Excerpts from a dataset
++++++++
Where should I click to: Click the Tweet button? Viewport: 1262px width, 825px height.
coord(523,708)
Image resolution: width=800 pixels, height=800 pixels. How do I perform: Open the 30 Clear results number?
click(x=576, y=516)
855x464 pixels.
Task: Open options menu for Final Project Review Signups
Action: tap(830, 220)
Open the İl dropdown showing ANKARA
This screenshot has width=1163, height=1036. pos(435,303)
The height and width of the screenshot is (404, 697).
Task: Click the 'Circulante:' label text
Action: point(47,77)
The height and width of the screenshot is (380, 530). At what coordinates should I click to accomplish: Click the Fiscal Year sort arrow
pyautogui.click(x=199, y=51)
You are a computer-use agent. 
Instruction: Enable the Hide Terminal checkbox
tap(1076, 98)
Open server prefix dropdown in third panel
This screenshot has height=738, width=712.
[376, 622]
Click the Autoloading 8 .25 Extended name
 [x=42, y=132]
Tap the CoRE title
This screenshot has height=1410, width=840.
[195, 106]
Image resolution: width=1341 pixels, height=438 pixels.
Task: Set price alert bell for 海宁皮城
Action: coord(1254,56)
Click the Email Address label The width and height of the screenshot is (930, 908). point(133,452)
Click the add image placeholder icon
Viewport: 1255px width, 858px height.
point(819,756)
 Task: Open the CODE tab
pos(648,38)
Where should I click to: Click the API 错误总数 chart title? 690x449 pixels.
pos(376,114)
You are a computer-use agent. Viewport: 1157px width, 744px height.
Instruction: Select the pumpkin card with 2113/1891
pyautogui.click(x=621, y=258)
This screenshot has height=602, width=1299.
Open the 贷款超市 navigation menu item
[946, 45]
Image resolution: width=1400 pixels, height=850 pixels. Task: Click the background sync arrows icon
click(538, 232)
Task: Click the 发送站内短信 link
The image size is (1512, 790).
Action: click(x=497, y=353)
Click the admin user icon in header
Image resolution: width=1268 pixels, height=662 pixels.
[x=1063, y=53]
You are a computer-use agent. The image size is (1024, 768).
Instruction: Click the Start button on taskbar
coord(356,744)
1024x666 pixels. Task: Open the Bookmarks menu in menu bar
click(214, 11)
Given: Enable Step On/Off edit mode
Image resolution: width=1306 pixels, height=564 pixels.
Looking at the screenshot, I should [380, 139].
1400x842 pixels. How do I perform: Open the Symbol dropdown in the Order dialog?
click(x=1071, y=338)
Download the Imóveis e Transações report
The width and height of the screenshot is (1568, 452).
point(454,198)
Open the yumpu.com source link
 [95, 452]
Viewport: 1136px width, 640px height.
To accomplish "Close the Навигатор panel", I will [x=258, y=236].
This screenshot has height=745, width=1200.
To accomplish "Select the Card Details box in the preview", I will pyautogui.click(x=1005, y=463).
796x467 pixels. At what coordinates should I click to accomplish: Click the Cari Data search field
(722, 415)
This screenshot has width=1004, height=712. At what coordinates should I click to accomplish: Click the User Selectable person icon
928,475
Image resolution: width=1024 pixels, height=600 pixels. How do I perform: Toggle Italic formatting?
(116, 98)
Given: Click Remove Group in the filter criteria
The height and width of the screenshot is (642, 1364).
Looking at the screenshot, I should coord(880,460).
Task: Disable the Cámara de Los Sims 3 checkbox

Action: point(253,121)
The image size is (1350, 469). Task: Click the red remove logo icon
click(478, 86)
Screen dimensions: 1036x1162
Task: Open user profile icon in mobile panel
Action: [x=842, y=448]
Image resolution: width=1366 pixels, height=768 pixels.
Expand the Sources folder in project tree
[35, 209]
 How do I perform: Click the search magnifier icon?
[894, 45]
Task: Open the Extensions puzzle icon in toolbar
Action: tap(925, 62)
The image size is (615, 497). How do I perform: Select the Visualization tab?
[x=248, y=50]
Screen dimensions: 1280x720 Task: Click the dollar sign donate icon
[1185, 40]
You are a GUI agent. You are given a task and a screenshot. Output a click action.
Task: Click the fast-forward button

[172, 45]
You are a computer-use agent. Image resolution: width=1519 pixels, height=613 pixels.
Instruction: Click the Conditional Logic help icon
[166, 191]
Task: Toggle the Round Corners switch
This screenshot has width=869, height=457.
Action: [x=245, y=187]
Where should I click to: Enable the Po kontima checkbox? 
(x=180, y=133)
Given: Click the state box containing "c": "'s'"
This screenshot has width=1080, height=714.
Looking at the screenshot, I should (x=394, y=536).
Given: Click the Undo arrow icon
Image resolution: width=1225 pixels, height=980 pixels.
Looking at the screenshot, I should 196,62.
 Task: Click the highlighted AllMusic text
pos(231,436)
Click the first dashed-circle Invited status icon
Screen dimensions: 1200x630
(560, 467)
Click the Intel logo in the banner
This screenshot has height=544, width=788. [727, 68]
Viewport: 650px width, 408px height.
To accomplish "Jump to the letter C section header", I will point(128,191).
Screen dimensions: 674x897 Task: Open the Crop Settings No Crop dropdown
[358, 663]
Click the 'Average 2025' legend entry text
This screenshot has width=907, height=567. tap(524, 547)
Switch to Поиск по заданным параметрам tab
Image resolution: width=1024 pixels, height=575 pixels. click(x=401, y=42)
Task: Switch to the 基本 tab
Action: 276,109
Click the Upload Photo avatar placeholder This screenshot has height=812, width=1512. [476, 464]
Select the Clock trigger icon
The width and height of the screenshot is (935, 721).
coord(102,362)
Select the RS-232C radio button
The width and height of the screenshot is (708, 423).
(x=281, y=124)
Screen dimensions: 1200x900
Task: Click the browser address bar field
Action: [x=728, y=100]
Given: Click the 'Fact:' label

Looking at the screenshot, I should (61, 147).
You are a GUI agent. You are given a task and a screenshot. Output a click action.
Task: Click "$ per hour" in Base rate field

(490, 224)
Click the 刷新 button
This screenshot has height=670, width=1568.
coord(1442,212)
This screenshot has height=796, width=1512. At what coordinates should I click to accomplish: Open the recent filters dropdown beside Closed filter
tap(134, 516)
++++++++
Aim of the task: Word for word, transcribe each record.

Task result:
Where should I click to: Click the Tweet button? Viewport: 1262px width, 825px height.
coord(523,708)
Image resolution: width=800 pixels, height=800 pixels. How do I perform: Open the 30 Clear results number?
click(x=576, y=516)
855x464 pixels.
Task: Open options menu for Final Project Review Signups
Action: tap(830, 220)
Open the İl dropdown showing ANKARA
This screenshot has width=1163, height=1036. pos(435,303)
The height and width of the screenshot is (404, 697).
Task: Click the 'Circulante:' label text
Action: point(47,77)
The height and width of the screenshot is (380, 530). At what coordinates should I click to accomplish: Click the Fiscal Year sort arrow
pyautogui.click(x=199, y=51)
You are a computer-use agent. 
Instruction: Enable the Hide Terminal checkbox
tap(1076, 98)
Open server prefix dropdown in third panel
This screenshot has height=738, width=712.
[376, 622]
Click the Autoloading 8 .25 Extended name
 [x=42, y=132]
Tap the CoRE title
This screenshot has height=1410, width=840.
[195, 106]
Image resolution: width=1341 pixels, height=438 pixels.
Task: Set price alert bell for 海宁皮城
Action: coord(1254,56)
Click the Email Address label The width and height of the screenshot is (930, 908). point(133,452)
Click the add image placeholder icon
Viewport: 1255px width, 858px height.
point(819,756)
 Task: Open the CODE tab
pos(648,38)
Where should I click to: Click the API 错误总数 chart title? 690x449 pixels.
pos(376,114)
You are a computer-use agent. Viewport: 1157px width, 744px height.
Instruction: Select the pumpkin card with 2113/1891
pyautogui.click(x=621, y=258)
This screenshot has height=602, width=1299.
Open the 贷款超市 navigation menu item
[946, 45]
Image resolution: width=1400 pixels, height=850 pixels. Task: Click the background sync arrows icon
click(538, 232)
Task: Click the 发送站内短信 link
The image size is (1512, 790).
Action: click(x=497, y=353)
Click the admin user icon in header
Image resolution: width=1268 pixels, height=662 pixels.
[x=1063, y=53]
You are a computer-use agent. The image size is (1024, 768).
Instruction: Click the Start button on taskbar
coord(356,744)
1024x666 pixels. Task: Open the Bookmarks menu in menu bar
click(214, 11)
Given: Enable Step On/Off edit mode
Image resolution: width=1306 pixels, height=564 pixels.
Looking at the screenshot, I should [380, 139].
1400x842 pixels. How do I perform: Open the Symbol dropdown in the Order dialog?
click(x=1071, y=338)
Download the Imóveis e Transações report
The width and height of the screenshot is (1568, 452).
point(454,198)
Open the yumpu.com source link
 [95, 452]
Viewport: 1136px width, 640px height.
To accomplish "Close the Навигатор panel", I will [x=258, y=236].
This screenshot has height=745, width=1200.
To accomplish "Select the Card Details box in the preview", I will pyautogui.click(x=1005, y=463).
796x467 pixels. At what coordinates should I click to accomplish: Click the Cari Data search field
(722, 415)
This screenshot has width=1004, height=712. At what coordinates should I click to accomplish: Click the User Selectable person icon
928,475
Image resolution: width=1024 pixels, height=600 pixels. How do I perform: Toggle Italic formatting?
(116, 98)
Given: Click Remove Group in the filter criteria
The height and width of the screenshot is (642, 1364).
Looking at the screenshot, I should coord(880,460).
Task: Disable the Cámara de Los Sims 3 checkbox

Action: point(253,121)
The image size is (1350, 469). Task: Click the red remove logo icon
click(478, 86)
Screen dimensions: 1036x1162
Task: Open user profile icon in mobile panel
Action: [x=842, y=448]
Image resolution: width=1366 pixels, height=768 pixels.
Expand the Sources folder in project tree
[35, 209]
 How do I perform: Click the search magnifier icon?
[894, 45]
Task: Open the Extensions puzzle icon in toolbar
Action: tap(925, 62)
The image size is (615, 497). How do I perform: Select the Visualization tab?
[x=248, y=50]
Screen dimensions: 1280x720 Task: Click the dollar sign donate icon
[1185, 40]
You are a GUI agent. You are given a task and a screenshot. Output a click action.
Task: Click the fast-forward button

[172, 45]
You are a computer-use agent. Image resolution: width=1519 pixels, height=613 pixels.
Instruction: Click the Conditional Logic help icon
[166, 191]
Task: Toggle the Round Corners switch
This screenshot has width=869, height=457.
Action: [x=245, y=187]
Where should I click to: Enable the Po kontima checkbox? 
(x=180, y=133)
Given: Click the state box containing "c": "'s'"
This screenshot has width=1080, height=714.
Looking at the screenshot, I should (x=394, y=536).
Given: Click the Undo arrow icon
Image resolution: width=1225 pixels, height=980 pixels.
Looking at the screenshot, I should 196,62.
 Task: Click the highlighted AllMusic text
pos(231,436)
Click the first dashed-circle Invited status icon
Screen dimensions: 1200x630
(560, 467)
Click the Intel logo in the banner
This screenshot has height=544, width=788. [727, 68]
Viewport: 650px width, 408px height.
To accomplish "Jump to the letter C section header", I will point(128,191).
Screen dimensions: 674x897 Task: Open the Crop Settings No Crop dropdown
[358, 663]
Click the 'Average 2025' legend entry text
This screenshot has width=907, height=567. tap(524, 547)
Switch to Поиск по заданным параметрам tab
Image resolution: width=1024 pixels, height=575 pixels. click(x=401, y=42)
Task: Switch to the 基本 tab
Action: 276,109
Click the Upload Photo avatar placeholder This screenshot has height=812, width=1512. [476, 464]
Select the Clock trigger icon
The width and height of the screenshot is (935, 721).
coord(102,362)
Select the RS-232C radio button
The width and height of the screenshot is (708, 423).
(x=281, y=124)
Screen dimensions: 1200x900
Task: Click the browser address bar field
Action: [x=728, y=100]
Given: Click the 'Fact:' label

Looking at the screenshot, I should (61, 147).
You are a GUI agent. You are given a task and a screenshot. Output a click action.
Task: Click "$ per hour" in Base rate field

(490, 224)
Click the 刷新 button
This screenshot has height=670, width=1568.
coord(1442,212)
This screenshot has height=796, width=1512. At what coordinates should I click to accomplish: Open the recent filters dropdown beside Closed filter
tap(134, 516)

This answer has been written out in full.